#### What you should do:
Rewrite the material from its first line through the line containing "I will pos(1102,32).", changing every "Image resolution" to "Screenshot size" and leaving all else as it stands.

** START Dataset extract **

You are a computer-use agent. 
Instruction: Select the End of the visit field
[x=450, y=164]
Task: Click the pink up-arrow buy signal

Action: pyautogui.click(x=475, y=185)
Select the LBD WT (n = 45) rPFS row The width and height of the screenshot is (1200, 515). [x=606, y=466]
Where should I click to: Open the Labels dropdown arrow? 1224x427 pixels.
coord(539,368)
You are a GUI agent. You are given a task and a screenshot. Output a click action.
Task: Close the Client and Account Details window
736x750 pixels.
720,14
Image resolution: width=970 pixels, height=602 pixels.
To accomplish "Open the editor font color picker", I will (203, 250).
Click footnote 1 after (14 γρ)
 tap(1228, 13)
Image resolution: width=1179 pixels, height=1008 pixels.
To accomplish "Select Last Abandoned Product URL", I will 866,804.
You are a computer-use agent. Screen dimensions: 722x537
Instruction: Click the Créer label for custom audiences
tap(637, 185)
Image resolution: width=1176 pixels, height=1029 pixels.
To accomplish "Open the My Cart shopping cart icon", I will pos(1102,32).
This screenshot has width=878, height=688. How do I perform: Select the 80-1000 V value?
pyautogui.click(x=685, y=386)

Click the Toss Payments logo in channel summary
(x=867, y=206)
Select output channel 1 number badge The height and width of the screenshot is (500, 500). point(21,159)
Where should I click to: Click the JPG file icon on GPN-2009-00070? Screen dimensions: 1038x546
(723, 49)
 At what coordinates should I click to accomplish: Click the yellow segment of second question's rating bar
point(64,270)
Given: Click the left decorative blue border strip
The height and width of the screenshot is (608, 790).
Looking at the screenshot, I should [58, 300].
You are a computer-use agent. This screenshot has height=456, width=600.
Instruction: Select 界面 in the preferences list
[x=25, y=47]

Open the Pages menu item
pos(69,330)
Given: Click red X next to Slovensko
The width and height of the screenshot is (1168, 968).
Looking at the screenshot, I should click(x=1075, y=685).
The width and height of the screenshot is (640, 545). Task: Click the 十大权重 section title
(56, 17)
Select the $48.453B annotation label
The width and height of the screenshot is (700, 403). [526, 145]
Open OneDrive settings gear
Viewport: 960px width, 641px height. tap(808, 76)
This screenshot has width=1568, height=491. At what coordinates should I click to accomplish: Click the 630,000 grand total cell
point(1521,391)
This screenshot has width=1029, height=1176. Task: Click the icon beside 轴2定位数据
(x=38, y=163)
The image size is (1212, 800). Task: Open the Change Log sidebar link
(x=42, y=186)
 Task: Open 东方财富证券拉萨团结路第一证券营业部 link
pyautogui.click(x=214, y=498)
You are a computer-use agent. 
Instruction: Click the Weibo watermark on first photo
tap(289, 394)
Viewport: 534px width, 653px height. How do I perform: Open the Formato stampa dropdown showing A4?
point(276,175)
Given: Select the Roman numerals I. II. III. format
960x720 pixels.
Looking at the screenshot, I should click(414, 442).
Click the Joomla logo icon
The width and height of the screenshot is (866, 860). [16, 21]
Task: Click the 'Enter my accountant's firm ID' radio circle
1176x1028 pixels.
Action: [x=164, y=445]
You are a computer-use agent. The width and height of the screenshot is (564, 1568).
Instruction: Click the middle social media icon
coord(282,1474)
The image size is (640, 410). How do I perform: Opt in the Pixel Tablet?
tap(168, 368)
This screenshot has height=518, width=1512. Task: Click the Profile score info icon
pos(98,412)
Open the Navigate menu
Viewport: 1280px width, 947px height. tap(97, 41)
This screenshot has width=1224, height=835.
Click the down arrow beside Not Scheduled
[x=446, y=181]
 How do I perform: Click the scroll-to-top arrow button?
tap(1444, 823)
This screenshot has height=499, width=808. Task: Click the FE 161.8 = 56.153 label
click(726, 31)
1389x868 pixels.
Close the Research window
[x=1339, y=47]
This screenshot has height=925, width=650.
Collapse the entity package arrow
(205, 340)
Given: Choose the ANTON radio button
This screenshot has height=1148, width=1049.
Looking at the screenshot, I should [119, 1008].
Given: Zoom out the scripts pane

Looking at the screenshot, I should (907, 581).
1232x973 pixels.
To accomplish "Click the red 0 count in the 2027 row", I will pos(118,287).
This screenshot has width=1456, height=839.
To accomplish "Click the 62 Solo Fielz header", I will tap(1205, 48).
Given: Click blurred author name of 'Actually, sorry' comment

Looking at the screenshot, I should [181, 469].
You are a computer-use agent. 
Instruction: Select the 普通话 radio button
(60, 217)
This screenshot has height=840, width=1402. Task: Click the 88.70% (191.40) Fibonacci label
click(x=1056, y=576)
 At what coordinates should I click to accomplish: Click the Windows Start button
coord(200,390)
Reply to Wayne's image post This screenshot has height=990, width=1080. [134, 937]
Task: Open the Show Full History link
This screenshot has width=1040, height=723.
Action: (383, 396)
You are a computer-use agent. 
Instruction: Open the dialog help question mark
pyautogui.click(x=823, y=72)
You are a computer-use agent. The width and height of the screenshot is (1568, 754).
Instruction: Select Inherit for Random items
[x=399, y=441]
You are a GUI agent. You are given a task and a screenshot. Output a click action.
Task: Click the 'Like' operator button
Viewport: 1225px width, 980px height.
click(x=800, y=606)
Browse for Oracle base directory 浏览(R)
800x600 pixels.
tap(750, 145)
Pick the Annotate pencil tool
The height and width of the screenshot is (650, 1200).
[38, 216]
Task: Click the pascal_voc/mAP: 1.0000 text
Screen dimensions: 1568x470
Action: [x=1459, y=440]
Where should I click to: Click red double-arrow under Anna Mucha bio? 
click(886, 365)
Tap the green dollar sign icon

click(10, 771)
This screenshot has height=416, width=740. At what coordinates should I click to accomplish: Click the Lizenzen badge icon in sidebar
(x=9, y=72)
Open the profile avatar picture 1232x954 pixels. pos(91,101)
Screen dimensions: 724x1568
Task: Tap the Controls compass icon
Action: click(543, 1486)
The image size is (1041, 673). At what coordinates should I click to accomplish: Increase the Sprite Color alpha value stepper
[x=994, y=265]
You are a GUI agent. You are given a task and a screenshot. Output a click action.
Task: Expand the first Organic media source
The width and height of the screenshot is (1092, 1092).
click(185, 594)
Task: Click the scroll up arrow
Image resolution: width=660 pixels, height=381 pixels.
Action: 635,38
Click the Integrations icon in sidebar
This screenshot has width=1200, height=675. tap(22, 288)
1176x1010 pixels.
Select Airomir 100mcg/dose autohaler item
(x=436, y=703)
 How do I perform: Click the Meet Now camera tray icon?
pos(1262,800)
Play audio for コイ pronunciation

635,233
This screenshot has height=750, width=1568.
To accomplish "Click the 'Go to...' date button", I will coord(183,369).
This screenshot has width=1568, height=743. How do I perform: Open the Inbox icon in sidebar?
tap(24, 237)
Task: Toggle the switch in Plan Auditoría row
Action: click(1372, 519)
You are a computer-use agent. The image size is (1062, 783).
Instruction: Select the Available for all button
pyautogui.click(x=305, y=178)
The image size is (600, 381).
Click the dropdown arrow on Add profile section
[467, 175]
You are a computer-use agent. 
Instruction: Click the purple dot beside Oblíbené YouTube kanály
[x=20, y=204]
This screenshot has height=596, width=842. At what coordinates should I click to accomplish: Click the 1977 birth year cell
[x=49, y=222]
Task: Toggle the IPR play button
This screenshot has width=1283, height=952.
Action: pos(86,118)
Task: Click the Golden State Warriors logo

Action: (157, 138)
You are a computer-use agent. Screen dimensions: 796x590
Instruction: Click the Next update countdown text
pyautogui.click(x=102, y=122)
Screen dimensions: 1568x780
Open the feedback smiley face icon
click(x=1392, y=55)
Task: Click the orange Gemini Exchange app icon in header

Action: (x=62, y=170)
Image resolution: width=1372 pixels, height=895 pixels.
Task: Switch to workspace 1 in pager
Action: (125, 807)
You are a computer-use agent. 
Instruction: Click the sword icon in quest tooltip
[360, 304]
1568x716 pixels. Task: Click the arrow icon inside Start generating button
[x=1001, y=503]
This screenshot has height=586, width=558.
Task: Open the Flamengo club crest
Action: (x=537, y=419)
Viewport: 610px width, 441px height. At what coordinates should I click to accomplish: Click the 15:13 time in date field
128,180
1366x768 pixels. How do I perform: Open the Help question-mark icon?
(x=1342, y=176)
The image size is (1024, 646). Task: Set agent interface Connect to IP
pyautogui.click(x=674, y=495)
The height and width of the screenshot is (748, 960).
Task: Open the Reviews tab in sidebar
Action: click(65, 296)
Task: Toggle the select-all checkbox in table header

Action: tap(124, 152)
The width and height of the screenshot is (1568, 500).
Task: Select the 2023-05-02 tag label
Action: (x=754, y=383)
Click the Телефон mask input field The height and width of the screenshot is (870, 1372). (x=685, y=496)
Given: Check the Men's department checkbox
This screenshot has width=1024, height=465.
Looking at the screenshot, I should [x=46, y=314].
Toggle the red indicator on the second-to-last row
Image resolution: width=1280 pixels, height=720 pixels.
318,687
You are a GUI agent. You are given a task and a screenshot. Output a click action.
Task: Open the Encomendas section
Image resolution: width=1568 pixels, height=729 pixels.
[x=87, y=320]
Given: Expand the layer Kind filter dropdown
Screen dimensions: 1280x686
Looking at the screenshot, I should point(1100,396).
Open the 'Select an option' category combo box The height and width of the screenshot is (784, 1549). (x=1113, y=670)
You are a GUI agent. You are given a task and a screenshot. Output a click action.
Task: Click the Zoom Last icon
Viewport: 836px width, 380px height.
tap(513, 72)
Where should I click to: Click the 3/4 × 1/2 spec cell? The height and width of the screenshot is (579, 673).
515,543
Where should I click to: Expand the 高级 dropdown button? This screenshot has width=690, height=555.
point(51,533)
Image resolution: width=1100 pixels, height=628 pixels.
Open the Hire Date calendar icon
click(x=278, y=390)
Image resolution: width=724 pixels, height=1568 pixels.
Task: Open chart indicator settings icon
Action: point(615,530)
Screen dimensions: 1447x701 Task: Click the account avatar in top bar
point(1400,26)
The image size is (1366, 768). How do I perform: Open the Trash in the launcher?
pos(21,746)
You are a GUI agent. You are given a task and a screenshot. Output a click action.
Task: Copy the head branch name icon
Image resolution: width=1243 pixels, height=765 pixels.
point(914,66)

** END Dataset extract **

#### Finished exercise:
You are a computer-use agent. 
Instruction: Select the End of the visit field
[x=450, y=164]
Task: Click the pink up-arrow buy signal

Action: pyautogui.click(x=475, y=185)
Select the LBD WT (n = 45) rPFS row The width and height of the screenshot is (1200, 515). [x=606, y=466]
Where should I click to: Open the Labels dropdown arrow? 1224x427 pixels.
coord(539,368)
You are a GUI agent. You are given a task and a screenshot. Output a click action.
Task: Close the Client and Account Details window
736x750 pixels.
720,14
Screenshot size: width=970 pixels, height=602 pixels.
To accomplish "Open the editor font color picker", I will (203, 250).
Click footnote 1 after (14 γρ)
 tap(1228, 13)
Screenshot size: width=1179 pixels, height=1008 pixels.
To accomplish "Select Last Abandoned Product URL", I will 866,804.
You are a computer-use agent. Screen dimensions: 722x537
Instruction: Click the Créer label for custom audiences
tap(637, 185)
Screenshot size: width=1176 pixels, height=1029 pixels.
To accomplish "Open the My Cart shopping cart icon", I will pos(1102,32).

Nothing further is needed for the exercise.